# Simulation für Codesys



## The Big B. (6 März 2011)

Hallo,

gibt es sowas wie PLCSIM bei Siemens auch für Codesys 2.3? 
Habe mit Codesys zum ersten mal was programmiert und würde das Programm gerne testen.


----------



## zotos (6 März 2011)

Die Simulation ist dabei.
Online -> Simulation
Online -> Start
Variablen im Programm anklicken und werte zuweisen mit Strg+F7

Gerne auch Visueller mit der eingebauten Visualisierung.


----------



## marlob (6 März 2011)

Codesys 2.3 hat auch einen Simulationsmode
http://www.3s-software.com/index.shtml?de_oem1


----------



## The Big B. (6 März 2011)

Ok, danke da hätte ich auch selber drauf kommen können.

Aber irgendwie funktioniert das noch nicht so ganz bei mir. Ich habe einen FB den ich im PRG aufrufe. Eine Hardware ist nicht projektiert und am PRG habe ich noch keine Ein und Ausgänge zugewiesen. 
Ich kann Online--> Start aber nicht anklicken. Online--> simulation kann ich anklicken.
Habe ich noch irgendwas vergessen?


----------



## zotos (6 März 2011)

Antworten ich hatte das Einloggen noch vergessen.

Online -> Einloggen 

vor dem Starten


----------



## The Big B. (6 März 2011)

Ok kann die simulation jetzt auch starten.
Aber wenn ich mir eine einfache "und" verknüpfung zusammenbastel kann ich die beiden eingangsvariablen auf true setzen aber der zustand des ausgangs bleibt unverändert.


----------



## zotos (6 März 2011)

Stell mal ein Bild rein.


----------



## zotos (6 März 2011)

Hast Du schon mal die Ablaufkontrolle eingeschaltet? Wird das Netzwerk grün?


----------



## The Big B. (6 März 2011)

Hab mal einen Screenshot gemacht.


----------



## zotos (6 März 2011)

Du hast leider "Strg+F7"  vergessen -> Werte schreiben.

Die "True" stehen in Deinem Bild als Vorwahl die man mit Strg+F7 schreiben und mit F7 alleine forcen kann.


----------



## Ghosty (6 März 2011)

Hallo,
du musst deine Geforcten Werte mit F7 noch übernehmen.
Gruß


----------



## The Big B. (6 März 2011)

Ok jetzt klappts, danke für die Hilfe.


----------



## KingHelmer (3 Februar 2014)

Hallöchen,

ich grabe das hier mal aus, denn das passt ganz gut dazu.

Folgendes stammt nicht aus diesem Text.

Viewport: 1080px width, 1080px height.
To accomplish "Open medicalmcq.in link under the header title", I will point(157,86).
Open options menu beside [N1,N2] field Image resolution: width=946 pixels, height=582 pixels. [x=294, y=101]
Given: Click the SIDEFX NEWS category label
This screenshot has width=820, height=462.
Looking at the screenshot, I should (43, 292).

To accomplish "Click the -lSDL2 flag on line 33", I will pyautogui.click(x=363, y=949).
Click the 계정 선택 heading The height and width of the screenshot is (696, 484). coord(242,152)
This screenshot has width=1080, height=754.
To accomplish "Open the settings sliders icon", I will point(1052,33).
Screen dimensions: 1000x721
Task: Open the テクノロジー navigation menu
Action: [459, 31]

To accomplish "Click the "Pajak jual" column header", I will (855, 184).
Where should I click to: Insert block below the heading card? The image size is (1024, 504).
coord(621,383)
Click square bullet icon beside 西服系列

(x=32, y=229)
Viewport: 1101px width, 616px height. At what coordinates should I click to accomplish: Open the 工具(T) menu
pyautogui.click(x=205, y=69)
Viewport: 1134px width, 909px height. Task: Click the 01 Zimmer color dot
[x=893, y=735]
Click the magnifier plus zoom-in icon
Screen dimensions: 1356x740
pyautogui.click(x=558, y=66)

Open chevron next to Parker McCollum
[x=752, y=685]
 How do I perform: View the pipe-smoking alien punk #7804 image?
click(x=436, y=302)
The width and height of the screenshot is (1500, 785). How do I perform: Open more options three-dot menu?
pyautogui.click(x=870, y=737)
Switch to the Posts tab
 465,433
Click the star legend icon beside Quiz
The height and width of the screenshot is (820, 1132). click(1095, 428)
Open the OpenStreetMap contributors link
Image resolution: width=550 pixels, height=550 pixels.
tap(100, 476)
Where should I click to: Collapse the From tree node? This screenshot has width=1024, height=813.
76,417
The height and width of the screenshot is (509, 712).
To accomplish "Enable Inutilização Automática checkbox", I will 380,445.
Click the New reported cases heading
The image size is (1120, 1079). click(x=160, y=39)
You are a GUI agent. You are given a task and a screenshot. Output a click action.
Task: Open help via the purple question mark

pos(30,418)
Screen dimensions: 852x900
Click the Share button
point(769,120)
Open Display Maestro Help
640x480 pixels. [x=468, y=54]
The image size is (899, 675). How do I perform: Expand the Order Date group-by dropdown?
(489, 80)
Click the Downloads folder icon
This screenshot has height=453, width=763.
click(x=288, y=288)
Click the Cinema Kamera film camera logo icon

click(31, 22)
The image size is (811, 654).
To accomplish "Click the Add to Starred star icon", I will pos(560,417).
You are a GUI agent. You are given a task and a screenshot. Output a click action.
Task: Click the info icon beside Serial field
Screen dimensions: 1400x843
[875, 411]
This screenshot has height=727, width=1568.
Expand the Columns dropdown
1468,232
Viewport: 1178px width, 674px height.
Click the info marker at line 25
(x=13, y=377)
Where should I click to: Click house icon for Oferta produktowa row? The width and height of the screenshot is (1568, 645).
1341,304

Ich versuche immer mal wieder bestimmte Dinge zu simulieren, leider funktioniert hier sehr selten etwas.
Beispielsweise habe ich ein einfaches Eingangs-BOOL-Signal an einem FB welches ich in einer VISU schalte. 

Am Eingang des FBs kann ich die Änderung auf TRUE/FALSE auch sehen, im Baustein aber (in der Instanz des Blocks) sehe ich rein gar nichts. Alles bleibt FALSE.

Habe ich eventuell irgendetwas deaktiviert oder so?

Grüße, 
Flo


----------



## joha (16 Februar 2014)

Hallo KingHelmer,

hast du für das Problem bereits eine Lösung gefunden?
Ich stehe nämlich an gleicher Stelle.

Vielleicht hat ein erfahrener CODESYS Programmierer einen Hinweis für uns.


Vielen Dank schonmal.


----------